* _Exercise brief_
Reproduce verbatim every line of the data from the one containing "Screen dimensions: 479x464" through the last line, omitting the pictures.

--- BEGIN ---

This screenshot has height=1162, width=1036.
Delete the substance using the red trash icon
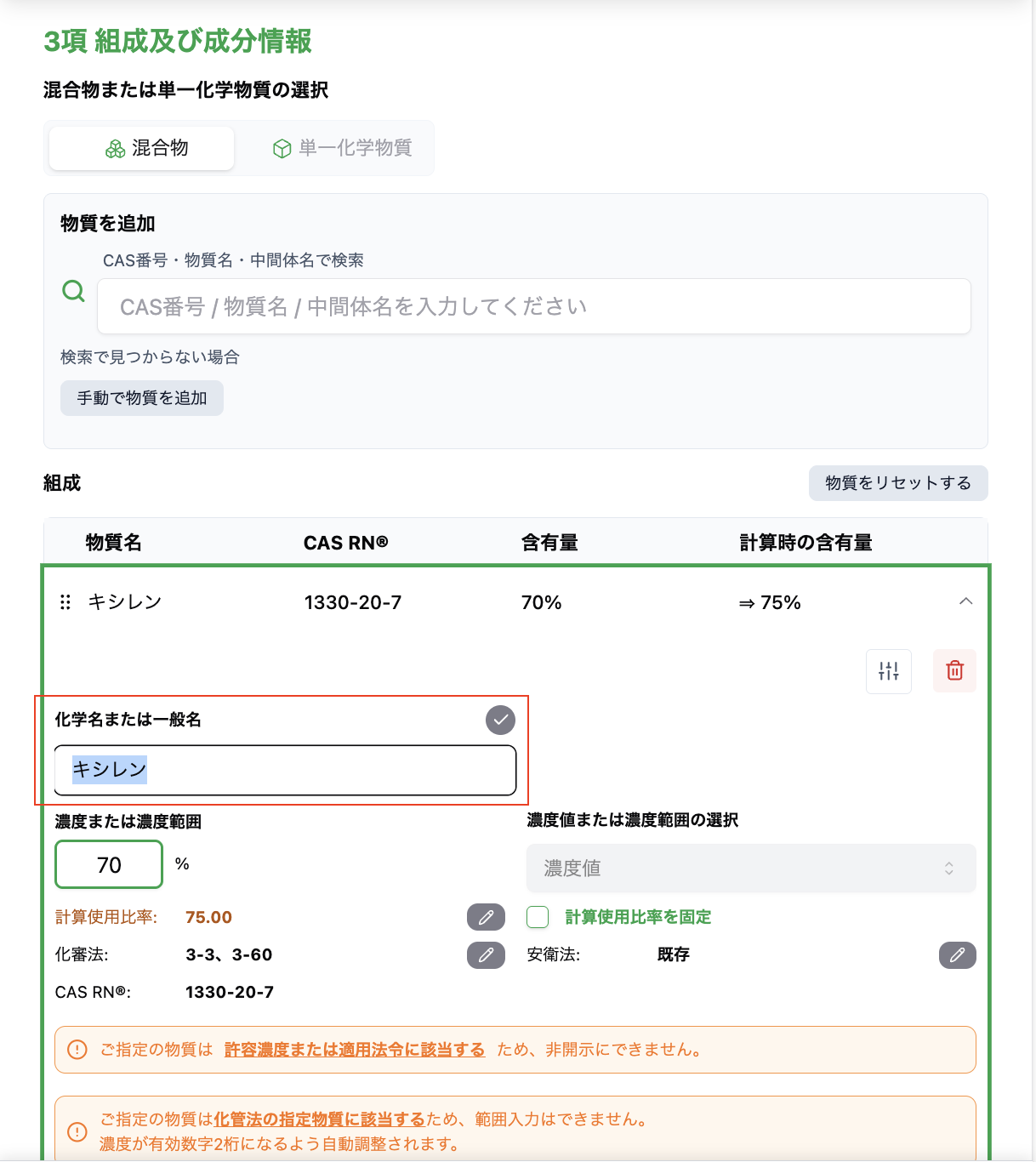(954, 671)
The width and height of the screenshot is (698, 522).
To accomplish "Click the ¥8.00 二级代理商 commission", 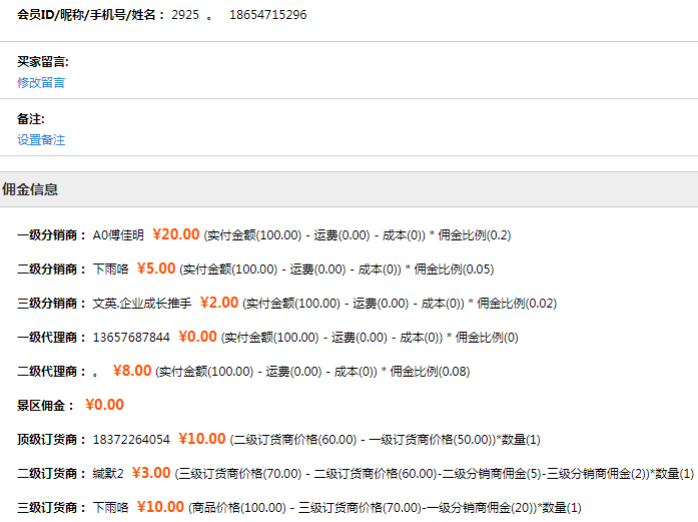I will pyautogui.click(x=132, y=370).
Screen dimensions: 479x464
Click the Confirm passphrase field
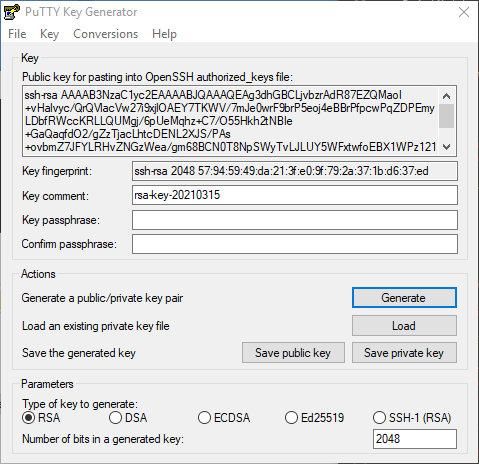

--- END ---

* _Expected answer_
Screen dimensions: 479x464
Click the Confirm passphrase field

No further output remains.